Planning for his speech at the Independent Achievers Academy, Theo Paphitis asked an assistant to buy a basket of six essentials from a Tesco, a Londis (independent operator in a symbol group) and a One Stop (Tesco’s CTN/convenience chain). Tesco was cheapest by a big margin. Second came Londis. The most expensive was One Stop.

Mr Paphitis understands the power of the supermarkets and he says the way to counter them is to focus on how to make the experience of shopping with you more relevant to shoppers or more enjoyable for them.

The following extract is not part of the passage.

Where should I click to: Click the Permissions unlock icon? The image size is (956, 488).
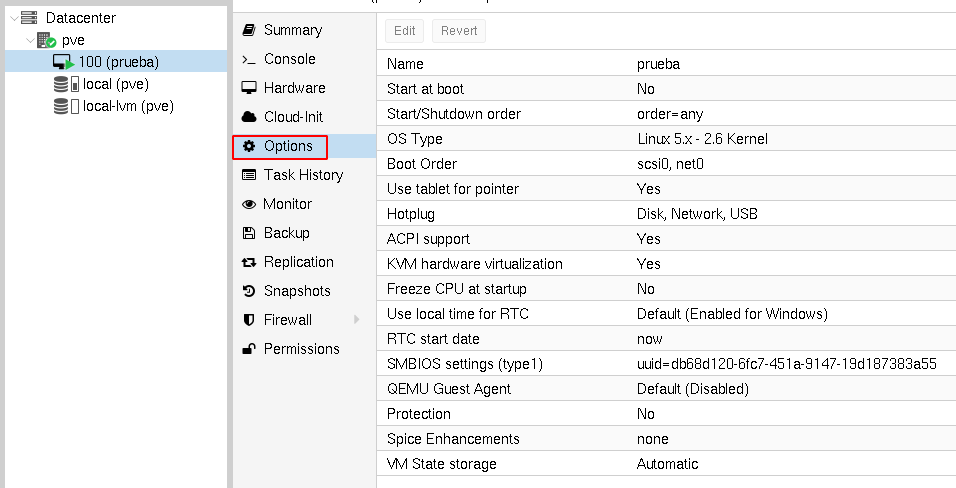click(x=249, y=349)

John Heynan, sales director of Molson Coors, told Retail Newsagent at about the same time that occasional beer buyers will pay 13 per cent more for their beer in an independent convenience store, provided the retailer targets them appropriately.

Tesco has carved itself out this 13 per cent head start. Looking at pricing, if Tesco is 100, then Tesco Express is 108, One Stop is 112, a good symbol group is 115 and non-affiliated independents even higher. Its margin advantage is not new. You have been competing against it for some time. It is possible to compete with Tesco on price – across a narrow range of products – as local suppliers are sometimes able to produce quality products at better prices than the national suppliers that Tesco is forced to use. But mostly you will have to compete on the quality of the shopping experience that you offer.

The big four supermarkets have 76 per cent market share but Tesco’s three competitors all operate at a margin disadvantage to it. The independent channel needs to be robust about defending its market share. The pressure is on but it may be that it is one of Sainsbury’s, Asda or Morrisons that fails under the pressure from Tesco rather than your business.